To use the Privacera Discovery service, ensure the following IAM policies are attached to the Privacera_PM_Role role to access the AWS services.

Policy to create AWS resources

Policy to create AWS resources is required only during installation or when Discovery is updated through Privacera Manager. This policy gives permissions to Privacera Manager to create AWS resources like DynamoDB, Kinesis, SQS, and S3 using terraform.

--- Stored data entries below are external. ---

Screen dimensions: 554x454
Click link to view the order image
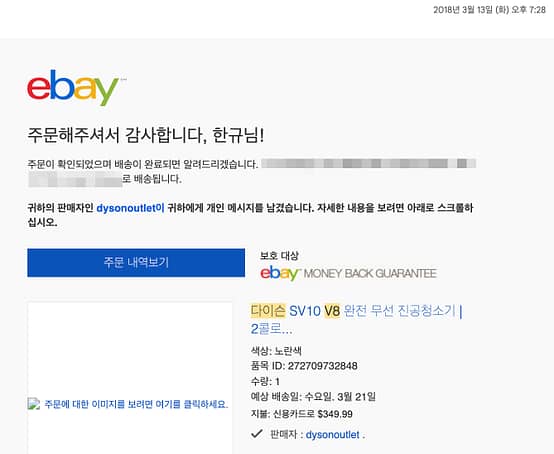click(136, 404)
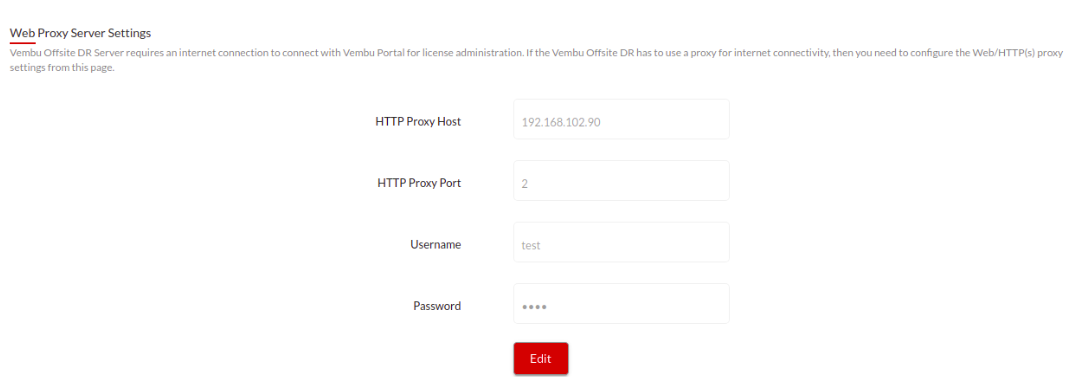Image resolution: width=1087 pixels, height=377 pixels.
Task: Click the HTTP Proxy Host label
Action: point(418,122)
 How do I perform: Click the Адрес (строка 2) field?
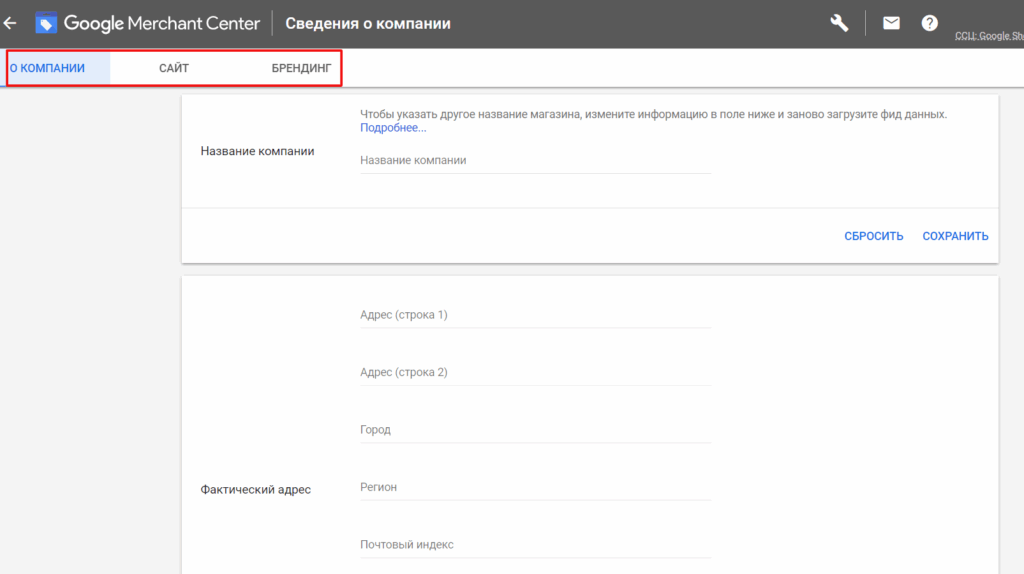point(535,372)
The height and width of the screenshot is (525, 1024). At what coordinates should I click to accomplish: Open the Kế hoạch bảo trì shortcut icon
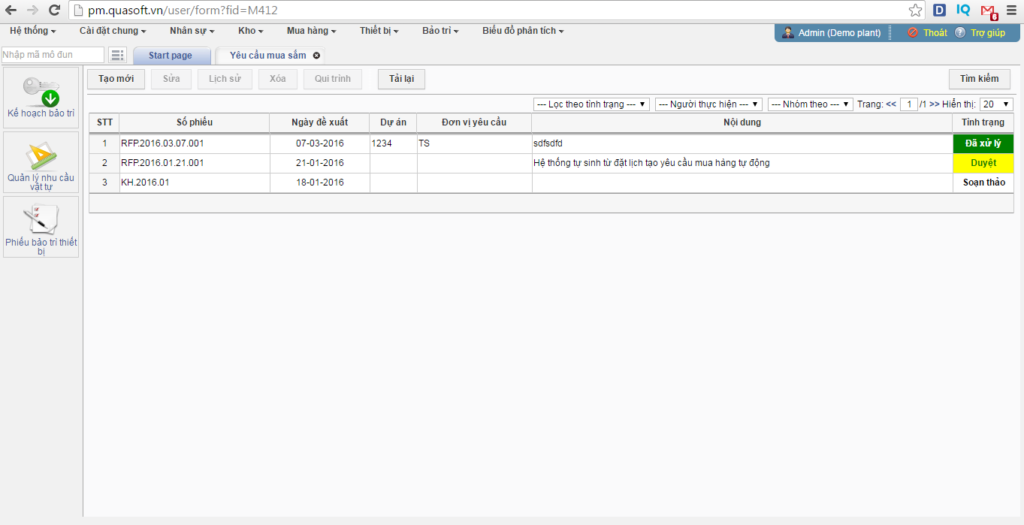click(x=41, y=93)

  • ${AWS_REGION}: AWS region where the resources will get created.
{
"Version":"2012-10-17",
"Statement":[
    {
        "Sid":"CreateDynamodb",
        "Effect":"Allow",
        "Action":[
            "dynamodb:CreateTable",
            "dynamodb:DescribeTable",
            "dynamodb:ListTables",
            "dynamodb:TagResource",
            "dynamodb:UntagResource",
            "dynamodb:UpdateTable",
            "dynamodb:UpdateTableReplicaAutoScaling",
            "dynamodb:UpdateTimeToLive",
            "dynamodb:DescribeTimeToLive",
            "dynamodb:ListTagsOfResource",
            "dynamodb:DescribeContinuousBackups"
        ],
        "Resource":"arn:aws:dynamodb:${AWS_REGION}:*:table/privacera*"
    },
    {
        "Sid":"CreateKinesis",
        "Effect":"Allow",
        "Action":[
            "kinesis:CreateStream",
            "kinesis:ListStreams",
            "kinesis:UpdateShardCount"
        ],
        "Resource":"arn:aws:kinesis:${AWS_REGION}:*:stream/privacera*"
    },
    {
        "Sid":"CreateS3Bucket",
        "Effect":"Allow",
        "Action":[
            "s3:CreateBucket",
            "s3:ListAllMyBuckets",
            "s3:GetBucketLocation"

        ],
        "Resource":[
            "arn:aws:s3:::*"
        ]
    },
    {
        "Sid":"CreateSQSMessages",
        "Effect":"Allow",
        "Action":[
            "sqs:CreateQueue",
            "sqs:ListQueues"
        ],
        "Resource":[
            "arn:aws:sqs:${AWS_REGION}:${ACCOUNNT_ID}:privacera*"
        ]
    }
]
}
Policy to access AWS services

Policy to access AWS services is required once Discovery is installed, so that Discovery scan is able to access resources. This policy gives permissions to store Privacera's configuration and meta-data in DynamoDB, Kinesis, SQS, and S3.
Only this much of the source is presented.